On fit appel à la Comédie Française et l’on attela à des tracteurs ses grandes remorques à décors. Et vous voilà sur route avec un bagage de 6 m. 50 de haut… Dès Versailles, les fils électriques des tramways, crachant des étincelles rappelaient qu’il est peut-être bon de regarder à ses pieds, mais indispensable, en tout cas, de lever le nez en l’air si l’on entend voyager en cet équipage. Transformé en agent-voyer et armé d’une tête de loup démontable, conçue à l’échelle des plafonds du Louvre, le conservateur dut s’initier aux problèmes des gabarits routiers. Les ponts, de savants détours les évitent, mais les câbles électriques, les fils téléphoniques, ils sont trop. En désespoir de cause, une voiture des P.T.T. ouvrit la marche, cisaillant les fils qu’une autre voiture rétablissait, après ce passage, perturbateur de maintes conversations. Encore fallut-il, ainsi que pour un raid sensationnel d’avion, consulter la Météo, pour connaître la vitesse du vent qui aurait pu s’engouffrer malencontreusement dans la voile trop vaste du « Radeau », pendant la traversée terrestre de la Beauce. Pour les « Noces de Cana » (record du monde, 65 m2 !), on avait capitulé et on s’était résigné à les rouler sur un fût gigantesque. Mais voilà une autre affaire : où trouver une automobile qui prit en charge une caisse de 9 m. de long ? Si le « Radeau » adopte la remorque à décors, les « Noces » du somptueux Véronèse se contentent d’une bétaillère…

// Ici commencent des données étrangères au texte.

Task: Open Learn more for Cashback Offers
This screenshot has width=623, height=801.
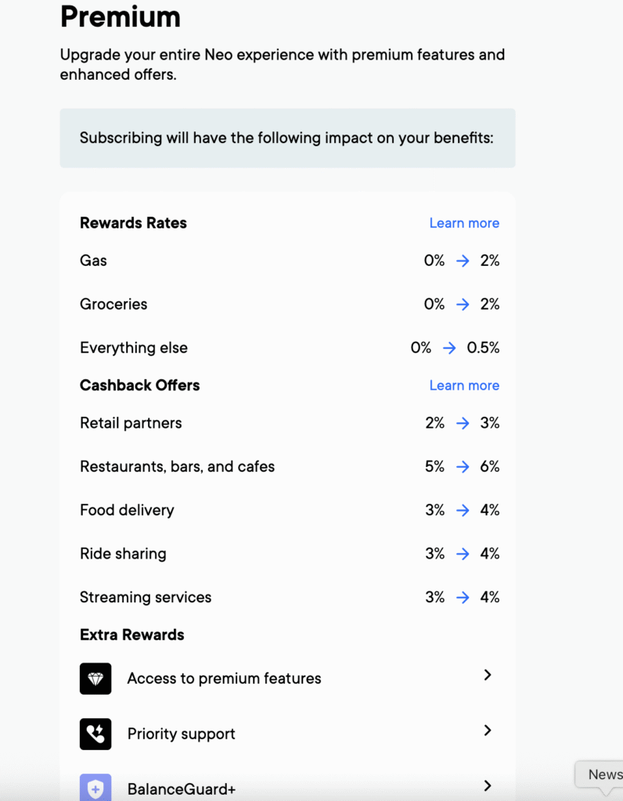Action: point(464,386)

Drôle de guerre. Les tableaux s’assoupissent en leur retraite. Le coup de tonnerre de la défaite les réveille. Et les voilà de nouveau lancés sur les routes. Les plus grands, les plus difficiles à transporter resteront en zone occupée, bientôt regroupés près du Mans, au château de . Les autres, les 3 200 autres, parcouraient 600 kilomètres, dans la cohue épouvantée et anarchique, achevaient de passer les ponts de la Loire quelques heures avant qu’ils ne sautent, échappaient aux Allemands, arrivaient en zone libre. Pas une caisse abimée, tout était intact.

Etait-ce fini ? Que non pas. Les conservateurs s’accoutumaient dans la belle lumière de Montauban à ce Musée classé ainsi qu’une bibliothèque, où l’on sortait si commodément et pour soi seul un Rembrandt ou un Cézanne, comme on extrait un livre de son rayon. Par les grandes fenêtres, il y avait des façades de briques qui égaraient leurs reflets roses dans l’eau rouge du Tarn, sous les arches gothiques du vieux pont. Du vieux pont que, le 11 novembre 1942, les bottes allemandes allaient marteler de leur pas lourd.

Il fallait s’éloigner à nouveau, chercher une retraite plus sûre, moins offerte aux curiosités germaniques. C’est alors que le convoi, les convois plutôt, qui totalisaient soixante camions, s’ébranlèrent de nouveau, et cette fois vers le Lot, vers le Causse discret.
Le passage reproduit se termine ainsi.